While both techniques provide similar prognostic information, ASO-PCR is slightly more sensitive and specific than MFC for the evaluation of MRD. However, ASO-PCR is applicable in a lower proportion of MM patients and is more costly and time-consuming.¹ NGS techniques are a valid alternative to ASO-PCR methods with reduced complexity and rates. NGS can rapidly identify the most current mutations in MM, translocation breakpoints, immunoglobulin heavy chain (IgH) isotype, IGH translocations, clonal rearrangements and specific sequences developed during isotype switching. This leads to the classification of molecular subgroups of patients and the data acquired may assist in the development of target therapy.¹⁶

Comparison between molecular- and flow-based approaches for MRD assessment in MM is presented in Table: Current Molecular and Immunophenotyping MRD Approaches.
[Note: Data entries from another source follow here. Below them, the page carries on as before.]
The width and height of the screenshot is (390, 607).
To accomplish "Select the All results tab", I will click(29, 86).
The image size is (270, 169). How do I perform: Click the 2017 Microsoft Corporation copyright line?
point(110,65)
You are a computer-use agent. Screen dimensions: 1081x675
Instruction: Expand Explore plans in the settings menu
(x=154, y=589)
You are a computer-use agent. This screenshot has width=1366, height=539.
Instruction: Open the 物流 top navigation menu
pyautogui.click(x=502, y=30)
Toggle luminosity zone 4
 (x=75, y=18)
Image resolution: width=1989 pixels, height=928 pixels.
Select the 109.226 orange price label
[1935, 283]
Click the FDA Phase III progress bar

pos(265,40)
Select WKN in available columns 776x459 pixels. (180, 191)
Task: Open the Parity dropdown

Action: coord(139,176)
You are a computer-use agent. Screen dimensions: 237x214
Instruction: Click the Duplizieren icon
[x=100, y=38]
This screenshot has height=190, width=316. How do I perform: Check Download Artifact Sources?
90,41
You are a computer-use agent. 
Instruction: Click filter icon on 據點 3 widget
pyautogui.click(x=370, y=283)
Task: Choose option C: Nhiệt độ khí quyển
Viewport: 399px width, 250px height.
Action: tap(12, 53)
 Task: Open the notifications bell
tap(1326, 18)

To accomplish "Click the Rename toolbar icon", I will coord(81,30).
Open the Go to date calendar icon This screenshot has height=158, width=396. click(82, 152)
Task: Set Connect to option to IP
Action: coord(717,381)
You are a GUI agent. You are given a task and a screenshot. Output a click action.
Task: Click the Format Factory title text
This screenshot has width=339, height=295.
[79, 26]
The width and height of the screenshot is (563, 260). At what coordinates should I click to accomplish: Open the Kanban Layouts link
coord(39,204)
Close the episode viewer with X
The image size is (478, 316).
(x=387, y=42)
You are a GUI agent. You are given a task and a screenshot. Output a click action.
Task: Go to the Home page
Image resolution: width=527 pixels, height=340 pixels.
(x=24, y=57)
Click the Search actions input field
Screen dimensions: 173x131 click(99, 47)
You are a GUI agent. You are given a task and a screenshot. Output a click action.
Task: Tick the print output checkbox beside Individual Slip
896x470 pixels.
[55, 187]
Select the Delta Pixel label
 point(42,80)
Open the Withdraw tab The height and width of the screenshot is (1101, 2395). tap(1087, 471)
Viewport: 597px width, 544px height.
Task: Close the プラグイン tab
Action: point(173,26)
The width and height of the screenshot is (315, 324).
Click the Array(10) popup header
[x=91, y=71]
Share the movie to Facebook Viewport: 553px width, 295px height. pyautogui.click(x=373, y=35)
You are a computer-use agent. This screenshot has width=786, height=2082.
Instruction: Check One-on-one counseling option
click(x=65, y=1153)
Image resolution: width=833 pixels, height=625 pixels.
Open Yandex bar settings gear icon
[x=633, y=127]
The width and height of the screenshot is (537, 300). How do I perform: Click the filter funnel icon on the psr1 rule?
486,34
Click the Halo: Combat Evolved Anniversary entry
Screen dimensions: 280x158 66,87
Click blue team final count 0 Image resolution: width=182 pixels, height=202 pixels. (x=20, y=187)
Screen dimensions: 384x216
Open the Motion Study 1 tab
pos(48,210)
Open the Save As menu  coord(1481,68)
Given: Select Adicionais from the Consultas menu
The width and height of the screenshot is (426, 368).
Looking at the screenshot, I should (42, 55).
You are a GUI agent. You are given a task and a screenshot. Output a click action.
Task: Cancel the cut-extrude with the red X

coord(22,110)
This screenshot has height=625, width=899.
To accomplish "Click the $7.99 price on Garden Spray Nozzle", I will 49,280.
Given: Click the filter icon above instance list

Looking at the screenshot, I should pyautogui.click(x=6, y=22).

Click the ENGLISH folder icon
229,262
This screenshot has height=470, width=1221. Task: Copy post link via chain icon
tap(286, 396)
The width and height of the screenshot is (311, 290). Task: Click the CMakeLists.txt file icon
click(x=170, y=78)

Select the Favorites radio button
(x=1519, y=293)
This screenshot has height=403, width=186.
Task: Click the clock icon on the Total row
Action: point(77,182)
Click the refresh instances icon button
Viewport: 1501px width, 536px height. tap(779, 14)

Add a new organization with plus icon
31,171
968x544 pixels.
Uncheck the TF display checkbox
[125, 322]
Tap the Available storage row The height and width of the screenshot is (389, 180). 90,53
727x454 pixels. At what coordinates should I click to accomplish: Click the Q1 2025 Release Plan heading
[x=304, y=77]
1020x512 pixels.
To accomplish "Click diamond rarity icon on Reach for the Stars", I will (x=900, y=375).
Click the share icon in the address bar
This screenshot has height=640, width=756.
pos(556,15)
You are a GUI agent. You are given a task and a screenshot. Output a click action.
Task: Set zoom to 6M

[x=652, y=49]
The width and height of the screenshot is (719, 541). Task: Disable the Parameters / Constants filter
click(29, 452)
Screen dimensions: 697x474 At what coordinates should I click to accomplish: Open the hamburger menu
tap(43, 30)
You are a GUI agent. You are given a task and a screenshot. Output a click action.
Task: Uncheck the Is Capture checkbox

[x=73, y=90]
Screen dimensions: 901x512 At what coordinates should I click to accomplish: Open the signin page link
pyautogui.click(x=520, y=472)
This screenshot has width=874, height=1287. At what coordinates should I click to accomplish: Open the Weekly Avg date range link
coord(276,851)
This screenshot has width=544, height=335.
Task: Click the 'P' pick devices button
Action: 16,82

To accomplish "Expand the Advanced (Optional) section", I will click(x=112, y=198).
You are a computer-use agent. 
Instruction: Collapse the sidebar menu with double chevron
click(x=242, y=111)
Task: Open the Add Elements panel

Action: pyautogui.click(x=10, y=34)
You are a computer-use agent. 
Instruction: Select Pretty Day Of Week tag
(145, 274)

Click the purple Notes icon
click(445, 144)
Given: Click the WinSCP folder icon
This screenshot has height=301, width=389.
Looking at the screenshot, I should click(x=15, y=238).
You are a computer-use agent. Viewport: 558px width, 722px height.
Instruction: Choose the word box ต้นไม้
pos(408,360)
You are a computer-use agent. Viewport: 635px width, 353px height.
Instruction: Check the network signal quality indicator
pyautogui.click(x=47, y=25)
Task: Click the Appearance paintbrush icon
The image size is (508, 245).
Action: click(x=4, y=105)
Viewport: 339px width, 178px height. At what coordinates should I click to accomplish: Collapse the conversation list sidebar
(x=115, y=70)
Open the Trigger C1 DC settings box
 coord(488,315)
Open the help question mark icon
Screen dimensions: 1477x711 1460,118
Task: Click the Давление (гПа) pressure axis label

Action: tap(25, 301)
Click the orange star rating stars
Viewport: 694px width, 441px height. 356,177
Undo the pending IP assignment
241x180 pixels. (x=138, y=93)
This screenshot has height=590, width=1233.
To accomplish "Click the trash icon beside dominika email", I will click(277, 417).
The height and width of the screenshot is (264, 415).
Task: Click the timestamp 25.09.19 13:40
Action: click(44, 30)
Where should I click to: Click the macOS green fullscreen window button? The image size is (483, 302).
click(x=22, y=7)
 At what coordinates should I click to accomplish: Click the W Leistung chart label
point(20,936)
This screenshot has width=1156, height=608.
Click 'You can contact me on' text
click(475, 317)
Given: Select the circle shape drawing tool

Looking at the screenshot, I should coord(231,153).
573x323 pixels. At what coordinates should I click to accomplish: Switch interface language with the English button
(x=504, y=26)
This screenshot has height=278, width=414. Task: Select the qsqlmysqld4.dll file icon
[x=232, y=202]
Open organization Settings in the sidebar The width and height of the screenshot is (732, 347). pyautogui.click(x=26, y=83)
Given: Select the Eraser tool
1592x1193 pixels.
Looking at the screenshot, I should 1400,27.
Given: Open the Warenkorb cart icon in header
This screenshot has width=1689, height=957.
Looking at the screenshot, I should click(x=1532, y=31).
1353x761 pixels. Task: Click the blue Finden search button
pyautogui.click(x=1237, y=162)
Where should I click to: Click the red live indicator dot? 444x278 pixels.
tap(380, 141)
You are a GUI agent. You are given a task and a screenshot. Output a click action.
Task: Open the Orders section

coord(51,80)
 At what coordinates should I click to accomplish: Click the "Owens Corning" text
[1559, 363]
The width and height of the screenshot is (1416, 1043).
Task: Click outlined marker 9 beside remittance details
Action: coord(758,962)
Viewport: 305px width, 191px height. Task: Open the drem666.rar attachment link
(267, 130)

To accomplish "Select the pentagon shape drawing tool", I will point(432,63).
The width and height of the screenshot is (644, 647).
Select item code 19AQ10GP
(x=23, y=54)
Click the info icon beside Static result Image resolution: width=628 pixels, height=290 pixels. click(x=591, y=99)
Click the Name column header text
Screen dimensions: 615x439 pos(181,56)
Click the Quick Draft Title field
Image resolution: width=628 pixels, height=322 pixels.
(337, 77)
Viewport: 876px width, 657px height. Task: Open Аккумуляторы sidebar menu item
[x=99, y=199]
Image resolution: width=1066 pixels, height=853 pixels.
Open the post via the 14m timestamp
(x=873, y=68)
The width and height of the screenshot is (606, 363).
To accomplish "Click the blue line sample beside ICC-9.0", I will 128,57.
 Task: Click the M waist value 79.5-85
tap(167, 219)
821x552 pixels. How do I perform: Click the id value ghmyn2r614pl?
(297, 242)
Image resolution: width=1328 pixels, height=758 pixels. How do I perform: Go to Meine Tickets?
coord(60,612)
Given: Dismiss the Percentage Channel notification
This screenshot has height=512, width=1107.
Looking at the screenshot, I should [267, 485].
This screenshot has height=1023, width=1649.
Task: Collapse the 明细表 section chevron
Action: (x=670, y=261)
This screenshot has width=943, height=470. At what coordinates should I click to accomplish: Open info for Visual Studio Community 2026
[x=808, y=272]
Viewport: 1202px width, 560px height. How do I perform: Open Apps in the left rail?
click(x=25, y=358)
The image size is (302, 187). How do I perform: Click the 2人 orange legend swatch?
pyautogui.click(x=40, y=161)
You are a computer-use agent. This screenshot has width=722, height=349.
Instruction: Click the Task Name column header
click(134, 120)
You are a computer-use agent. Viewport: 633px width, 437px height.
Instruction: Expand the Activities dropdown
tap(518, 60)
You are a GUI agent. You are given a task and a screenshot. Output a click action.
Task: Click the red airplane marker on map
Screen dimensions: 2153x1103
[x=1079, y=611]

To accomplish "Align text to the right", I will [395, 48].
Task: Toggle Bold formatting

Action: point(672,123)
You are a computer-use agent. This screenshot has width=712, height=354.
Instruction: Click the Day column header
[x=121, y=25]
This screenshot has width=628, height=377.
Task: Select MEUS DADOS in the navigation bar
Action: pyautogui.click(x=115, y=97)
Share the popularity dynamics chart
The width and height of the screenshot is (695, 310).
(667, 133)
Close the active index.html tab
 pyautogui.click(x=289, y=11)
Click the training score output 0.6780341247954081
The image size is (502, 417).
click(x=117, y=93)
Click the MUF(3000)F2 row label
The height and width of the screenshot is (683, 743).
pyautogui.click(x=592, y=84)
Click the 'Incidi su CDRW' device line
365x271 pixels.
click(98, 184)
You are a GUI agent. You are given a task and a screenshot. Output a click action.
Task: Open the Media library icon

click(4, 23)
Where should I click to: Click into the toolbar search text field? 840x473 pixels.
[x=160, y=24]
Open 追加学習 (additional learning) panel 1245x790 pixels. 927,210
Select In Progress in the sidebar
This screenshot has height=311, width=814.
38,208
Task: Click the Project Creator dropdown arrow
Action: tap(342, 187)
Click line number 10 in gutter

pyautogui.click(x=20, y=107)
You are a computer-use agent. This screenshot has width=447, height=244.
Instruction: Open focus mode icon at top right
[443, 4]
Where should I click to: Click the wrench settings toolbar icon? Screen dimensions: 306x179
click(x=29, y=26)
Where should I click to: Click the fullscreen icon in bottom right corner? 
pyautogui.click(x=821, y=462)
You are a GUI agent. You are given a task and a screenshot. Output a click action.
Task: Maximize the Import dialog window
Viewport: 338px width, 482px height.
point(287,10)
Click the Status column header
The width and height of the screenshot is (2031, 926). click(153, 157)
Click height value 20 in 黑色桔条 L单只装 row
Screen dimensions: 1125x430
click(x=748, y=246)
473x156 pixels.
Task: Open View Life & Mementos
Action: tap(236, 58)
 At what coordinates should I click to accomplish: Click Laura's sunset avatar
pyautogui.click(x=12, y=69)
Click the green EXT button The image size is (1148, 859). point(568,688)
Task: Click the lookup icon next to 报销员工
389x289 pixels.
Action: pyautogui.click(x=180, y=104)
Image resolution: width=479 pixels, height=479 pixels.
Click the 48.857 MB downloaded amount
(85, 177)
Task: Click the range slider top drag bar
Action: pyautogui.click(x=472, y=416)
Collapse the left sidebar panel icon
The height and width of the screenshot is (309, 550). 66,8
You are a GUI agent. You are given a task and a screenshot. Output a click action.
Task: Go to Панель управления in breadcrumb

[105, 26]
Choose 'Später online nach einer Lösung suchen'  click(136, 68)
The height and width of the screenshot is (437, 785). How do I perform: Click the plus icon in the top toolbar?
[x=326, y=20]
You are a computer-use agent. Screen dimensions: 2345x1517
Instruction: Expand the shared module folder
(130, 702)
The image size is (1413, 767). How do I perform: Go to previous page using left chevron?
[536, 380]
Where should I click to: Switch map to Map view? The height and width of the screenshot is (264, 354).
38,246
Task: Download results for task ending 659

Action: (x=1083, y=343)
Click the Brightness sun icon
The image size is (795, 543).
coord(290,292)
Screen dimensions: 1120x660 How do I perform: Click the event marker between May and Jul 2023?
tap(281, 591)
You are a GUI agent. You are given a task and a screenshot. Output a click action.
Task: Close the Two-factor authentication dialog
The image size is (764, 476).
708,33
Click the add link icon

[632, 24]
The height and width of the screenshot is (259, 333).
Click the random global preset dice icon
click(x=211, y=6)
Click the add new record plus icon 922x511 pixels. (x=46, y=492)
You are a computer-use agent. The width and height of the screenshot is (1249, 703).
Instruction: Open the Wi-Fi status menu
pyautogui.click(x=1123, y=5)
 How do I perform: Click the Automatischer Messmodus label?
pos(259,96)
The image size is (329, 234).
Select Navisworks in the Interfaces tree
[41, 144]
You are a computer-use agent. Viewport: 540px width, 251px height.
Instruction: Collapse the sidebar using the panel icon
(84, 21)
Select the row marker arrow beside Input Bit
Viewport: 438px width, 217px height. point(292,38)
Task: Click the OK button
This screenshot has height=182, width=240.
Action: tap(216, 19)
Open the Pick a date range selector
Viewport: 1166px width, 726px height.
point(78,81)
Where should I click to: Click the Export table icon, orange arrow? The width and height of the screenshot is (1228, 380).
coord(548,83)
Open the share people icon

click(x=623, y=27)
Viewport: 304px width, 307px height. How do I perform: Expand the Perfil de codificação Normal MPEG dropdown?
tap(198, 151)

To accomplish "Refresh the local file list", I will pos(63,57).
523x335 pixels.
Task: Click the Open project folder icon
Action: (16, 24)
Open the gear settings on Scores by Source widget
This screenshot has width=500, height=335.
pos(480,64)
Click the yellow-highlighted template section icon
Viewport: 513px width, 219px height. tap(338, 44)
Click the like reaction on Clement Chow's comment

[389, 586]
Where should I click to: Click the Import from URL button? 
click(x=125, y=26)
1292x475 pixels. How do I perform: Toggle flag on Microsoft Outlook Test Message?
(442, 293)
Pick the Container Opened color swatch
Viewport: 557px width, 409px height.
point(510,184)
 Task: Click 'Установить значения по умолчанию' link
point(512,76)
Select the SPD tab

Incorporating MRD Into Clinical Studies

Studies have shown the value of using MRD as a biomarker to evaluate the efficacy of treatment phases, to support potential treatment decisions (eg, chemosensitive vs chemoresistance before/after high-dose therapy/autologous stem cell transplantation), and to act as a surrogate for OS.^2-4,16 Research is needed to determine how to standardize techniques and integrate medullary and extramedullary MRD monitoring.^2,3,16

Optimal Timepoint for MRD Evaluation

In clinical trials evaluating previously untreated patients, MRD is usually monitored at the end of induction, following transplantation in healthy subjects (3 months is the most common timepoint), and periodically thereafter.¹³

A single MRD-negative result in a patient can also be achieved with several drug combinations. While this format of assessment still has clinical implications, MRD disappearance may be transient, so only the most beneficial treatment scheme (and lethal for MM cells) will result in a sustained clearance of tumor cells. Therefore, reporting sequential MRD-negativity rates is preferred in clinical trials as the best indicator of therapy effectiveness.¹³

MRD can also be performed after induction as well as 3- and 24-months after transplantation and can be used to describe how patients with sustained MRD-negativity for 2 years after the end of induction have similar outcomes to those becoming MRD-negative within 24 months; however, longer OS in patients with sustained MRD-positivity or MRD resurgence show similarity in outcomes to those reported in a phase 2 trial from the Memorial Sloan Kettering Cancer Center.¹³

In a pooled analysis of the MAIA and ALCYONE studies, MRD was assessed at ≥6 or ≥12 months. In the TOURMALINE-MM3 and -MM4 trials, MRD was assessed continuously as a prognostic indicator during the maintenance phase (MRD resurgence rate 9.5%, MRD-negativity rate 5.1%).¹³

MRD as a Prognostic Factor

A meta-analysis of 67 clinical studies revealed that achievement of MRD-negativity led to improved PFS and OS regardless of multiple patient- and disease-related factors (MRD sensitivity threshold, cytogenetic risk, method of MRD assessment, and depth of clinical response).⁴

A pooled analysis of 4 phase 3 clinical studies of DARZALEX in patients with MM (ALCYONE, CASTOR, MAIA, and POLLUX) revealed that patients who achieved ≥CR with MRD-negativity had improved PFS compared with those who did not achieve both.⁴

MRD as an Endpoint in Clinical Studies

Due to its strong correlation with prognostic factors (eg, PFS and OS), MRD-negativity has been popularly accepted as a surrogate endpoint in clinical studies.^2-4,16 To facilitate accelerated drug development, MRD has also been used in studies evaluating new combination therapies as an indicator of efficacy.⁴

MRD-adapted Treatment Strategy

Due to its correlation with long-term outcomes, MRD has been used to adapt/modify treatment strategies in several phase 3 (MIDAS, DRAMMATIC, AURIGA), phase 2 (MASTER, NCT04140162, DART4MM; NCT05192122, FREEDMM), and phase 2/3 (REMNANT) studies.^4,17,18

Literature Search

A literature search of MEDLINE^®, Embase^®, BIOSIS Previews^®, and Derwent Drug File (and/or other resources, including internal/external databases) was conducted on 08 August 2024.